Spitting art into a derelict parking lot skirted by a litter-strewn dumpster and a swarm of cobbler shops, The Millennial Trope radically de-contextualises it. Overhead, transmission lines hang like open arteries. Underneath, the ground is as uneven as a flaking skin. Chipped walls stagger in a line like yellow teeth. Studded onto this broken smile of a canvas sit squares of paint and performance fighting for attention. Ali Arshad’s piece, reminiscent of Georgio O’keeffe’s paintings, stands out in its exuberant play of pink. But the feminine and flowery essence of the work is overtaken by crisscrossing flies that seem to be more immersed in it than any human members of the audience.
Asked about his viewers, Arshad lists “university students buzzing in on their bikes, rickshaw drivers taking a quick glance, vendors popping in and out, office workers on their lunch breaks strolling around.” It is as if the intention is to catch the average person amidst the drudgery of everyday life, ambush them with a sophisticated piece of art and then let them go, no questions asked. In doing this, The Millennial Trope creates a sense of flux; the cacophony and the pungent smells leave no room for contemplation. With an audience not particularly eager to make time, with a context constantly distracting, and with an ethos not demanding of glorification what does art really mean here?

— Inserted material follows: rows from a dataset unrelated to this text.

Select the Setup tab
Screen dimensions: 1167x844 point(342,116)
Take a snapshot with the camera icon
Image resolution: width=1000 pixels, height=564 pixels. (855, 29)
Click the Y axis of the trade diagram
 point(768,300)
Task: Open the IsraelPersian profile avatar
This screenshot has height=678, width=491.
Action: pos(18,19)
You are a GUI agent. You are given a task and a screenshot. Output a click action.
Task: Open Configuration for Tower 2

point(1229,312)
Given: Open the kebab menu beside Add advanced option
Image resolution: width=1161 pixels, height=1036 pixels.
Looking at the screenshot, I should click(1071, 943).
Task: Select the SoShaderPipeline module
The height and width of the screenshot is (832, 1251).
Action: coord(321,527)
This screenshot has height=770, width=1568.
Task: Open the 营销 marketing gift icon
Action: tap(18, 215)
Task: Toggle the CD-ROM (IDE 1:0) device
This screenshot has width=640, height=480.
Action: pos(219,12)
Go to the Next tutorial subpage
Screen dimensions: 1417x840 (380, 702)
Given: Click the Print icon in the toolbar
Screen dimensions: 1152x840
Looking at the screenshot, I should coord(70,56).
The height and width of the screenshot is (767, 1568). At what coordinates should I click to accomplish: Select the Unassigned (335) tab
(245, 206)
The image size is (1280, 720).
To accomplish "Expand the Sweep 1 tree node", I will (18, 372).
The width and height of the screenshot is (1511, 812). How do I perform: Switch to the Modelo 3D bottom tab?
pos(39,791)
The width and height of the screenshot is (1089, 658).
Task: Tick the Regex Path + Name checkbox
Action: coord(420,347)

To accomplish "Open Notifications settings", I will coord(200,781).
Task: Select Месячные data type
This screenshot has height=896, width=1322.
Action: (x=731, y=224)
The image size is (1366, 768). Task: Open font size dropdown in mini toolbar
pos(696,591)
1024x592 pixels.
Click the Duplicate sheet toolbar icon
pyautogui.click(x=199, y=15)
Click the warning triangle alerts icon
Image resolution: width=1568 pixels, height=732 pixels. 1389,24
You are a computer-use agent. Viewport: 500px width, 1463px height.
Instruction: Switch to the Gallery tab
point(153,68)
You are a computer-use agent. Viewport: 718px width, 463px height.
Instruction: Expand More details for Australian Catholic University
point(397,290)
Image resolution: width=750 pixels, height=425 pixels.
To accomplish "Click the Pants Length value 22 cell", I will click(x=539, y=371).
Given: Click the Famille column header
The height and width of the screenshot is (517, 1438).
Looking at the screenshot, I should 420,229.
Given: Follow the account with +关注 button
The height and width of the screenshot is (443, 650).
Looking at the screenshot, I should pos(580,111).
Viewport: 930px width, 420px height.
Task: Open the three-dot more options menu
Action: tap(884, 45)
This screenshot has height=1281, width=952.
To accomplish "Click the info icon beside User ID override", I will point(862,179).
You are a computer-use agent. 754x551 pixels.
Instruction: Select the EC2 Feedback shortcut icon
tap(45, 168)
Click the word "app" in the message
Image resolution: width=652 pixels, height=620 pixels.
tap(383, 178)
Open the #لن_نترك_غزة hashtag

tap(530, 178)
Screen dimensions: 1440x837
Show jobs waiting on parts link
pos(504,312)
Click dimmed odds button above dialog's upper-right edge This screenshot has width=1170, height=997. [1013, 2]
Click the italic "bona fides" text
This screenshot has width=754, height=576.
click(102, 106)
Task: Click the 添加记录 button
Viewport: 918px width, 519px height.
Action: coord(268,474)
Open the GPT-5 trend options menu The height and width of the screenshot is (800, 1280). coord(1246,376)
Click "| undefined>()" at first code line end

Evoking the spirit of Banksy’s Dismaland, The Millennial Trope ushers art out of the sacred gallery to the profane street. According to Arshad, this pop-up was an intentional re-creation of a Dismaland where every juxtaposition pokes at rigid societal paradigms, where pieces are festered with contrast and where everything is a looking-glass to otherness and its boundaries.
Dotted around the parking lot works of remarkable ingenuity and biting satire include a collection of digital collages by Plebs, the artist. In a neon mish mash of colours and images reeking with political underpinning, Pleb’s presents a “thoughtless debut of surreal digital art aimed at starting a dialogue and shunning labels.” Her art bellows, “art is plebian.” Nothing here is glass-cased because none of it is fragile; it is a vulgar, unabashed expose of our society.
More than anything, The Millennial trope shows that art is not divine; it is human and for humans. Other dichotomies knocking against the exposed brick wall include a play on abandonment and empty places. In a space careening with just too much, Izza Khan’s work showcases empty halls and desolate rooms. Talk about juxtaposition.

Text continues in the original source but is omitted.